- **EXERCISE**: Count up the lines holding "agent" in the material, then reply with only the number.
======== PROVIDED RECORDS ========
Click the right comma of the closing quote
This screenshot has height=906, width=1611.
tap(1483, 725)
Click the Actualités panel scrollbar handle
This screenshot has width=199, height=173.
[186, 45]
========
======== PROVIDED RECORDS ========
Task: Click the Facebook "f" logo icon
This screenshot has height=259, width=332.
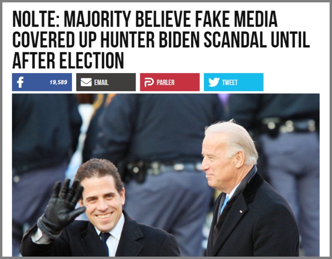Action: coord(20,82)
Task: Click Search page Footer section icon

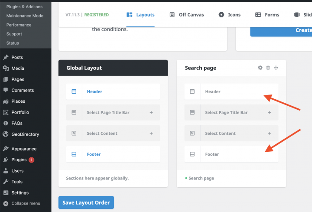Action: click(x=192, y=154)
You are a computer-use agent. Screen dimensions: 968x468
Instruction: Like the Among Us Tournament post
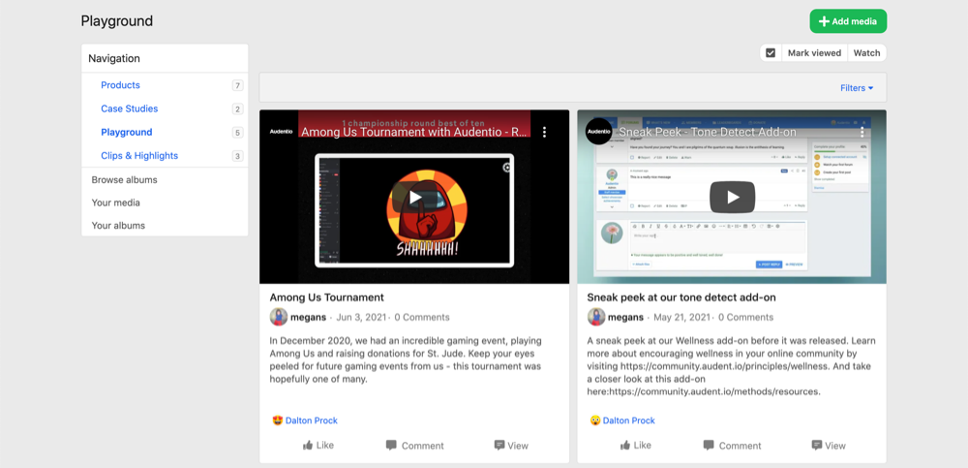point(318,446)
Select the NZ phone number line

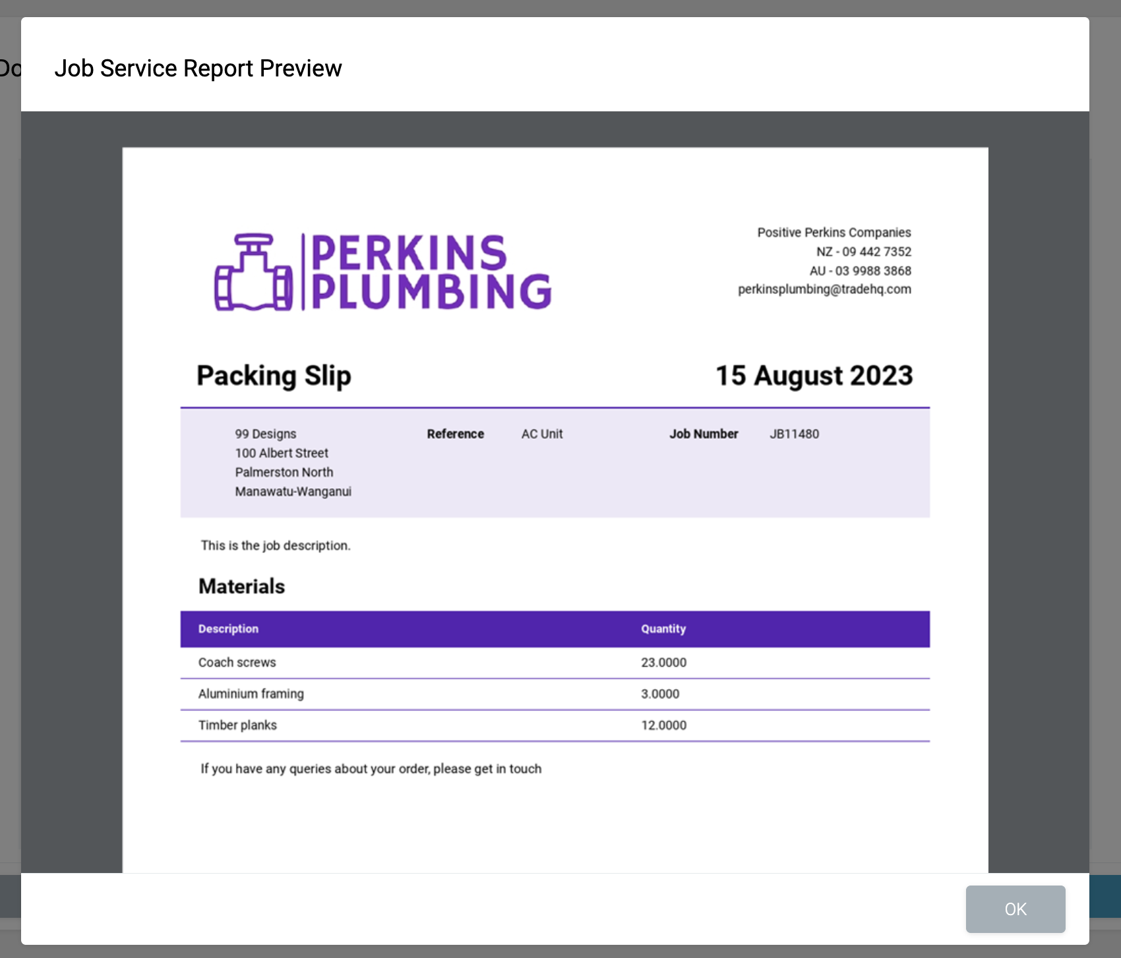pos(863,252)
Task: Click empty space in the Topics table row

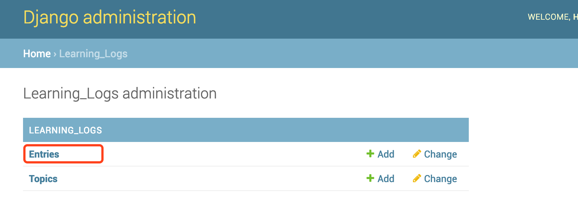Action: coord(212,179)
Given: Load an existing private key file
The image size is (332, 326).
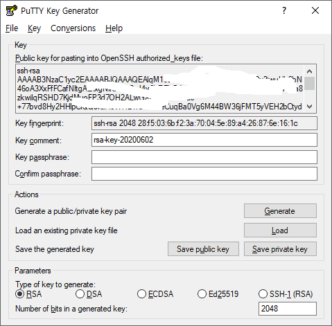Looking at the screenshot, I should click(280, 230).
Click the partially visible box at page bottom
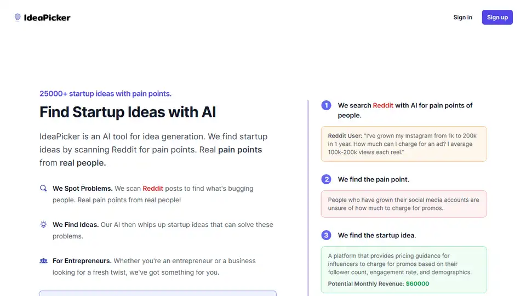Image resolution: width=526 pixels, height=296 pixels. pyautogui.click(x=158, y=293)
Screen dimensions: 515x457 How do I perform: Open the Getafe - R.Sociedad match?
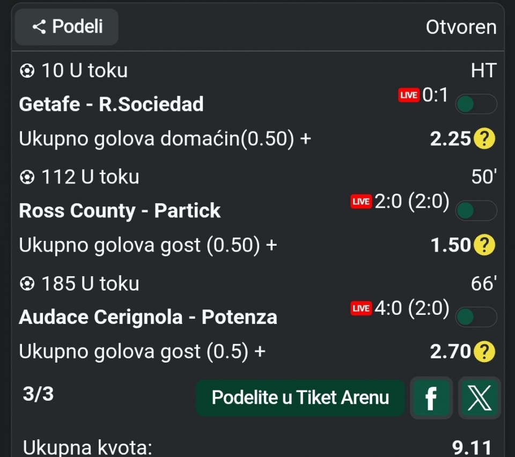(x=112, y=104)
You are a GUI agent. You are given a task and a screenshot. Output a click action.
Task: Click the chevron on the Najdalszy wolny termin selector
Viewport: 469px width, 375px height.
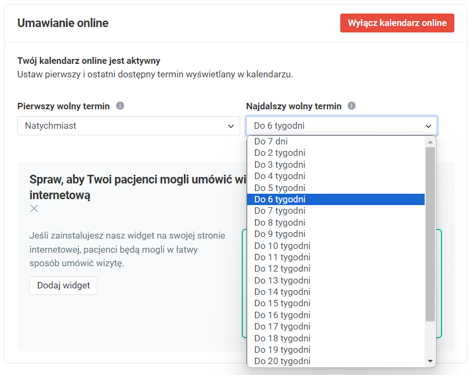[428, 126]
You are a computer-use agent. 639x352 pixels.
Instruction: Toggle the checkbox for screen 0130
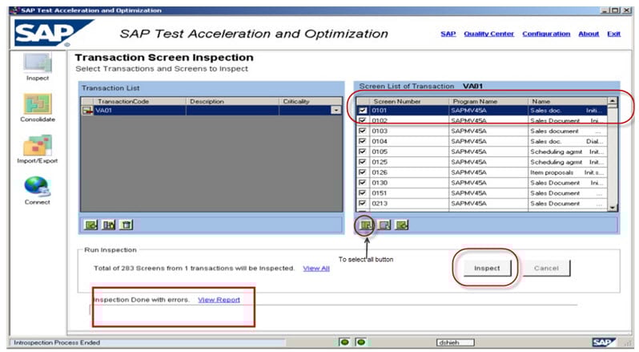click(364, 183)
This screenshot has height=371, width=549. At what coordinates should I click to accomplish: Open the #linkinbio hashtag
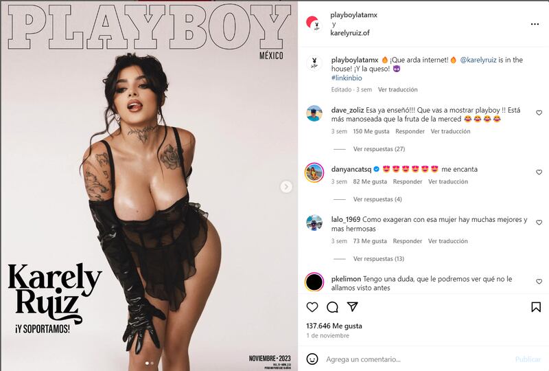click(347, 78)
========
- **WORKED SOLUTION**: 3